The Roots, like Costello, have nary a misstep on their musical résumé and may be the greatest living hip-hop group out there. At the very least, they’re one of the best known, thanks to their sideline as the house band on ‘Late Night with Jimmy Fallon.’ But they’ve also embraced their celebrity, completely killing it in the realms of viral videos and hilarious parodies. Like Costello, they get it, whatever "it" is.
And on their collaboration, ‘Wise Up Ghost,’ they got it -- for the most part. There’s something to be said about a guy in his late 50s, with a younger-than-his-years voice that has unteachable end-note vibrato, singing over hip-hop beats married to lush orchestral instrumentation and sample snippets.

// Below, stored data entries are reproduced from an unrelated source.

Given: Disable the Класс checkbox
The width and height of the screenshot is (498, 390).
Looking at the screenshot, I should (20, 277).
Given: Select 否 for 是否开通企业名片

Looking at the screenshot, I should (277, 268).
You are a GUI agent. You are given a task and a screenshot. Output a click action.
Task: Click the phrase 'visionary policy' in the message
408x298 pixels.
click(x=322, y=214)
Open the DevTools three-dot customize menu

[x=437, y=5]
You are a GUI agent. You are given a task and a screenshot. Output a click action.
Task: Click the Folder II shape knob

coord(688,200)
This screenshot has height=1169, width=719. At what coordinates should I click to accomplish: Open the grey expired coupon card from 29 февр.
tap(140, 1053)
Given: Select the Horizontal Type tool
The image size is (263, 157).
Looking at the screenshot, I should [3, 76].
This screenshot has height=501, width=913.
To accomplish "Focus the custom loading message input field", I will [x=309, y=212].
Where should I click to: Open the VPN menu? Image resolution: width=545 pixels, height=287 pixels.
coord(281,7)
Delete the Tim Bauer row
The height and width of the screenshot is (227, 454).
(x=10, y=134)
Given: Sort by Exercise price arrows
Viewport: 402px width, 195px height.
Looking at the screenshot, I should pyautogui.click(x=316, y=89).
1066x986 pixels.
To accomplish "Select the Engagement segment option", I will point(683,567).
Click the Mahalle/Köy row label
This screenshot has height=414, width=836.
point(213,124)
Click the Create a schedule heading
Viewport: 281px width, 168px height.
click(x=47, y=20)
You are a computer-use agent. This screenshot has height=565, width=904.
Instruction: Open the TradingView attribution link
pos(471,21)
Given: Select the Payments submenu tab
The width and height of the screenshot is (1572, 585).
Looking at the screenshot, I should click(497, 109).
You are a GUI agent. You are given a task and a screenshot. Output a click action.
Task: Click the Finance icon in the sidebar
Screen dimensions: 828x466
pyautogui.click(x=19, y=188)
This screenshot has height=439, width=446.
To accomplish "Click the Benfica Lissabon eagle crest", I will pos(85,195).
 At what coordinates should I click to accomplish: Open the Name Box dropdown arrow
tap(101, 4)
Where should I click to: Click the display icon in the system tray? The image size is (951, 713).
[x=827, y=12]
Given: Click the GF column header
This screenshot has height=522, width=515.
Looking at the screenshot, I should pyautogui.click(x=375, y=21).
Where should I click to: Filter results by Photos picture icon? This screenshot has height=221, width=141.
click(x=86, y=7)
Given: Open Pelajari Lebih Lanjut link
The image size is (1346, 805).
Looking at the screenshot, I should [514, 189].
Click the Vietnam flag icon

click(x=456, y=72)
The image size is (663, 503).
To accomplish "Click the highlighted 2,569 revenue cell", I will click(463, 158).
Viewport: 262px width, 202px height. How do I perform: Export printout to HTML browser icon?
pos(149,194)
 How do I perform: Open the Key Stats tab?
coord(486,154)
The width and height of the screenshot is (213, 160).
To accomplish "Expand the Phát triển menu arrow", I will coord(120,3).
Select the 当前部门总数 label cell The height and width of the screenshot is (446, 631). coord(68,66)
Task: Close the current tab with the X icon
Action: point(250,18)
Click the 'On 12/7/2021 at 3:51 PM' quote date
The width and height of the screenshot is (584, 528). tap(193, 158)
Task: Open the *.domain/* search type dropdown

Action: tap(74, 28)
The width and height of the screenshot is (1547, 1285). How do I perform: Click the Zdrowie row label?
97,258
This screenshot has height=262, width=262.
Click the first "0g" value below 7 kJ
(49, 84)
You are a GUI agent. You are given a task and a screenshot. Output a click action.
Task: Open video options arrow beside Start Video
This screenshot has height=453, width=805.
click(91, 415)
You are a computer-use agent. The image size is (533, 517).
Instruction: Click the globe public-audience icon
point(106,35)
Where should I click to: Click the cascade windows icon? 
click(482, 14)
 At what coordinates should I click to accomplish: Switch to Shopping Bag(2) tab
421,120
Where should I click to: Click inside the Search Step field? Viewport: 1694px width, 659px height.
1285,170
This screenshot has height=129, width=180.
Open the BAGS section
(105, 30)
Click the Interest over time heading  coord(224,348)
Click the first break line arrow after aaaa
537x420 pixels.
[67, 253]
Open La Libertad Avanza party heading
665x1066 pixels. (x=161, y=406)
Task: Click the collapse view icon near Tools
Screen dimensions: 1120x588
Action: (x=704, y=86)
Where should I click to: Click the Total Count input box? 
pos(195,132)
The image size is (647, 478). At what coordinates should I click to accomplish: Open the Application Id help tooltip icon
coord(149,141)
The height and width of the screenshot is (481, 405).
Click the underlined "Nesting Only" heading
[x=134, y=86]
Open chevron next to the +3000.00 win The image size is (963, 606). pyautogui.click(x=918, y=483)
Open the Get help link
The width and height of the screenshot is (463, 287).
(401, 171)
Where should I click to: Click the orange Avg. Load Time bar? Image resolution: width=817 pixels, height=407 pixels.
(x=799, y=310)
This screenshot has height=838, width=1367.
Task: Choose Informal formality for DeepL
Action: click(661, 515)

If any other "legacy" artist -- Brian Wilson, Paul McCartney, Neil Young -- attempted it, it’d sound foolish. But Elvis and the Philly crew don't push either genre the other. Although some tracks, like 'Refuse to Be Saved,' could definitely be defined as hip-hop, others (‘Tripwire’) could be played in a fancy restaurant in Florida without all the white patrons complaining about the cacophony coming out of the speakers. It's somewhere between jazz and dated rock, hence the Blue Note release.
Most of Costello’s lyrics and highly recognizable vocals work surprisingly well in the sonic context. ‘Wake Me Up’ is a great example, with its hooky chorus and horny accompaniment, as is the spooky groove of ‘Stick Out Your Tongue,’ one of the highlights on the record. Songs like opener ‘Walk Us Uptown’ and ‘Cinco Minutos Con Vos,’ on the other hand, are just dead on arrival. The former is Gorillaz for geriatrics (save for the fantastic cracking of Costello’s voice at the 0:35 mark), and the latter is the trying-too-hard-to-be-fancy menu at ‘Tom’s Diner.’